EUPHORIE
   
  La Mauritanie traverse une période d’euphorie exceptionnelle suite à la 
conjugaison de facteurs ouvrant des espérances de changement tant au niveau des 
élites qu’au niveau populaire, conséquence :
    
   D’une transition réussie malgré ses amnésies, ses ratées et ses écarts ; 
réussite essentiellement liée à l’acceptation des principes de concertation et 
de consensus.  
   D’un processus électoral inaccoutumé duquel sortent des assemblées locales 
et nationales très mixtes et ouvertes avec des possibilités sans précédent de 
débats francs et intelligents.  
   L’élection sans contestation, et même reconnue par tous d’un homme réputé 
pour son expérience, sa mesure, sa probité et son sens de collégialité dans la 
direction des affaires publiques ; et surtout sa tolérance et son ouverture 
politique. Il en résulte d’ailleurs que s’il a des rivaux, il n’a pas 
d’opposants malgré les réserves dans les divers milieux.  
   De perspectives économiques séduisantes du fait des espoirs d’un afflux 
important de capitaux aussi bien au niveau multilatéral, bilatéral qu’au niveau 
des capitaux mixtes et privés ; le retour des sociétés bancaires-financières et 
commerciales françaises de traite muées en multinationales, le retour des 
investisseurs arabes en sont des signes que les désillusions entretenues sur 
les perspectives pétrolières du pays n’arrivent pas à décourager ; ni 
d’ailleurs l’épouvantail plus ou moins sérieux de la menace terroriste.

────────────────────

Consignes de l'exercice:
1. Traduisez en anglais cette phrase du texte sur la Mauritanie : « Il en résulte d'ailleurs que s'il a des rivaux, il n'a pas d'opposants malgré les réserves dans les divers milieux. »
2. Reprenez le texte sur la Mauritanie à la suite de sa dernière phrase, dans le même ton.
Les entrées enregistrées n'interviennent en rien dans ce travail.

Entrées enregistrées:
────────────────────

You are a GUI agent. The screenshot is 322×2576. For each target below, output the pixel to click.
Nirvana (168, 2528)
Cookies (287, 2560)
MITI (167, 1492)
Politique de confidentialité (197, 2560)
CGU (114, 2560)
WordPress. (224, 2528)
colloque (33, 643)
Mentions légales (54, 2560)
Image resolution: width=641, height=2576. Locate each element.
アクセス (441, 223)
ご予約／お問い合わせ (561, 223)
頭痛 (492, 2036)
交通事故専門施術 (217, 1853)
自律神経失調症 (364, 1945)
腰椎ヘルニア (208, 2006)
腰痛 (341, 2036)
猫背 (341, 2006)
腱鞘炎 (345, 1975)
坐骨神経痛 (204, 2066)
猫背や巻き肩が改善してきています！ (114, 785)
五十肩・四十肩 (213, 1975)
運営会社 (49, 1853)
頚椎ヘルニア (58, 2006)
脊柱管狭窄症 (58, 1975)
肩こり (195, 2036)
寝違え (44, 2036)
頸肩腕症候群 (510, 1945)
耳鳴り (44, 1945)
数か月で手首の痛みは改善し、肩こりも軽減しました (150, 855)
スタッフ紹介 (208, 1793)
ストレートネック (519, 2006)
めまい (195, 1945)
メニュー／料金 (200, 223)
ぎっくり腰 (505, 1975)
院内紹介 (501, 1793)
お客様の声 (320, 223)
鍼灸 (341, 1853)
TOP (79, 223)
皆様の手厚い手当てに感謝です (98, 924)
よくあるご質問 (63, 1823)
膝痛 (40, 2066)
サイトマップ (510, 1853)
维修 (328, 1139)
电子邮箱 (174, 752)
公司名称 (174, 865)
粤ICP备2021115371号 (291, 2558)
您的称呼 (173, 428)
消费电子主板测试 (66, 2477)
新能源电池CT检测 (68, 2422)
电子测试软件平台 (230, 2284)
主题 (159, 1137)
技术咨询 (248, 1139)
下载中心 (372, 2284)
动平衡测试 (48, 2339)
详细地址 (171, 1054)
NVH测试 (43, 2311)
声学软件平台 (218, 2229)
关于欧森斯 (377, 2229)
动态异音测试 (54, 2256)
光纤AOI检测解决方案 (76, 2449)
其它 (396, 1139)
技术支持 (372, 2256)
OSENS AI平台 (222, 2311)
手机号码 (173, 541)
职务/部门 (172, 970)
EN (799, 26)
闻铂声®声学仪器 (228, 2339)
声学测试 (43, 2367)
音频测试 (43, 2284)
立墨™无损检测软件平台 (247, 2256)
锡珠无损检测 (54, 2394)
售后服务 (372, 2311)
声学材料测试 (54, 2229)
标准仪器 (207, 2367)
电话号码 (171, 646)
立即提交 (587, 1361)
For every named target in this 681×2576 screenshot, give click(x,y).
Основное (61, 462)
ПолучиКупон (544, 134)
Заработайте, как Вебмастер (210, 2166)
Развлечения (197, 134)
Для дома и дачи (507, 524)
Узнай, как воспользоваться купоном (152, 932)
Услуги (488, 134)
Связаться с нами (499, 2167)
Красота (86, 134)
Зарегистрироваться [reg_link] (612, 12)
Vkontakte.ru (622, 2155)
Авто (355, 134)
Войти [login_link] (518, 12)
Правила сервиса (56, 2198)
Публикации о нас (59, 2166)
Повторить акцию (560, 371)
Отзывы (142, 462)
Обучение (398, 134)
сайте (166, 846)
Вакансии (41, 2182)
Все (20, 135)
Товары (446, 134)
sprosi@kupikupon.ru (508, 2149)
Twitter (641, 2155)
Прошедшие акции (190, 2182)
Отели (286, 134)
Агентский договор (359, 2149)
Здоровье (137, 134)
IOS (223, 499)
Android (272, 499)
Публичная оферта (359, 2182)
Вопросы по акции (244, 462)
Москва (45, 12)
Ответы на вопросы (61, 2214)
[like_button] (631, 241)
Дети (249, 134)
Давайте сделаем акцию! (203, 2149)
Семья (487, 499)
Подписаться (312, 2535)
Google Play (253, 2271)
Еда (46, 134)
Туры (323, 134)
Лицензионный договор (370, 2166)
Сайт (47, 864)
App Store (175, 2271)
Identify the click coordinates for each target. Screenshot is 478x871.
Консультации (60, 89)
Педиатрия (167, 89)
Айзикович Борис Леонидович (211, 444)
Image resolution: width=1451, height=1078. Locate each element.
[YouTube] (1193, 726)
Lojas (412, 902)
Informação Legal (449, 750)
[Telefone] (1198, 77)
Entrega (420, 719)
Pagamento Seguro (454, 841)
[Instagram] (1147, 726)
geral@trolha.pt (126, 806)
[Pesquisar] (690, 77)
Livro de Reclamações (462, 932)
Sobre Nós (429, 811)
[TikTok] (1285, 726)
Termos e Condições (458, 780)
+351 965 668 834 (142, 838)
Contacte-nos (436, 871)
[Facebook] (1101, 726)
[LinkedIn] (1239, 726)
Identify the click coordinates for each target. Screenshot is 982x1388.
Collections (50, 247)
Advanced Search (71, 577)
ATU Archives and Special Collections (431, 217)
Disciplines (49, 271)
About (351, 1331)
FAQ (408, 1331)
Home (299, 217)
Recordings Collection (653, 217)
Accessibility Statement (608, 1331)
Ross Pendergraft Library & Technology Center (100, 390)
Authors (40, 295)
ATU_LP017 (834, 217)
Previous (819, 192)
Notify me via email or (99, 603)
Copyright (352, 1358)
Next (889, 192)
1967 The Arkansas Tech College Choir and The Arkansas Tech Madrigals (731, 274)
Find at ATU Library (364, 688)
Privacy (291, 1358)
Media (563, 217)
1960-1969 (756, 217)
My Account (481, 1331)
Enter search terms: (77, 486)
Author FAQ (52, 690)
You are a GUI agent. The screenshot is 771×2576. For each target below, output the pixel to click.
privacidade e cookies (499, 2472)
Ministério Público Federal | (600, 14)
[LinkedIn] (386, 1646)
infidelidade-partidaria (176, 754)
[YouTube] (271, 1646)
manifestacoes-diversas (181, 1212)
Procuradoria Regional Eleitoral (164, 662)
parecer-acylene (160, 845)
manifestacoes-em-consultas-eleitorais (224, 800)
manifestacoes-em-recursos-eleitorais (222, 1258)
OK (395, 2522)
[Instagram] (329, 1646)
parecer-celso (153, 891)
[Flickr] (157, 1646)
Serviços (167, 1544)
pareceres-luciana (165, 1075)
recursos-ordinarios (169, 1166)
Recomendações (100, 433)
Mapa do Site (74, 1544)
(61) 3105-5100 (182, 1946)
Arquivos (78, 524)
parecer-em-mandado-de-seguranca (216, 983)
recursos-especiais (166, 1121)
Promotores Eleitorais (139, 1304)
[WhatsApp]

────────────────────

Corrigé par consigne:
1. As a result, moreover, although he has rivals, he has no opponents, despite reservations in various circles.

2.
   Des espoirs enthousiasmés de solutions de principe et d’actions conséquentes 
sur des questions de fonds ouvrant la porte au progrès général. Le consensus 
suffisamment large acquis sur des questions comme le passif humanitaire, les 
questions de démocratisation de la société et de la vie politique pour une 
Mauritanie démocratique, apaisée et bien gérée constitue le fondement sûr d’une 
telle vision.
   
  Témoignent de cette euphorie :
  -         Les interventions, propositions,  lettres ouvertes au Président de 
la République, aux membres du Gouvernement venant de tous les milieux, des plus 
modestes aux têtes pensantes, des individus aux organisations les plus variées, 
débordant dans les médias privés, et également publics depuis qu’ils se sont 
largement ouverts aux débats. 
  -         Les prises de position de quasiment toutes les  formations 
politiques en faveur de nombres de points de programme du Président de la 
République et la farandole de ces mêmes formations au Palais. 
  -         Le consensus largement dominant sur les principales questions 
débattues par les parlementaires en séance, mais également dans les médias 
publics ; au sein des concertations ; questions telles par exemple le retour 
des déportés mauritaniens au Sénégal ou sur les survivances de l’esclavage.
  -         Le fourmillement d’initiatives dites citoyennes ou de la société 
civile, avec ou sans le support des institutions publiques et/ou 
internationales, tendant à soutenir les initiatives du Président de la 
République ou prolongeant le consensus national des Journées nationales de 
concertation sous le régime de la Transition et, antérieurement lors de la 
concertation des partis politique et de la société civile sur l’invitation du 
RDU ou celle, sur l’initiative de OXFAM, des associations de la société civile 
qui donna naissance à l’Initiative femme pour la paix, l’unité et la concorde 
nationale IFPUCN.  
   
  Mais est-ce à dire que sous nos cieux, aujourd’hui, il n’y a pas de menaces 
de vents de sable ?  Les menaces sont certes moindres que les raisons 
d’espérer. Mais elles existent et elles sont nombreuses :
  ·        Une situation internationale caractérisée par des jeux de puissances 
impitoyables entre pays et entre les monopoles et où toute forme de légalité, 
de déontologie, d’humanisme n’est que dérision et phraséologie vide. Et la 
Mauritanie est en bonne dans ces enjeux tant pour des raisons géopolitiques que 
pour ses potentialités économiques et en ressources naturelles.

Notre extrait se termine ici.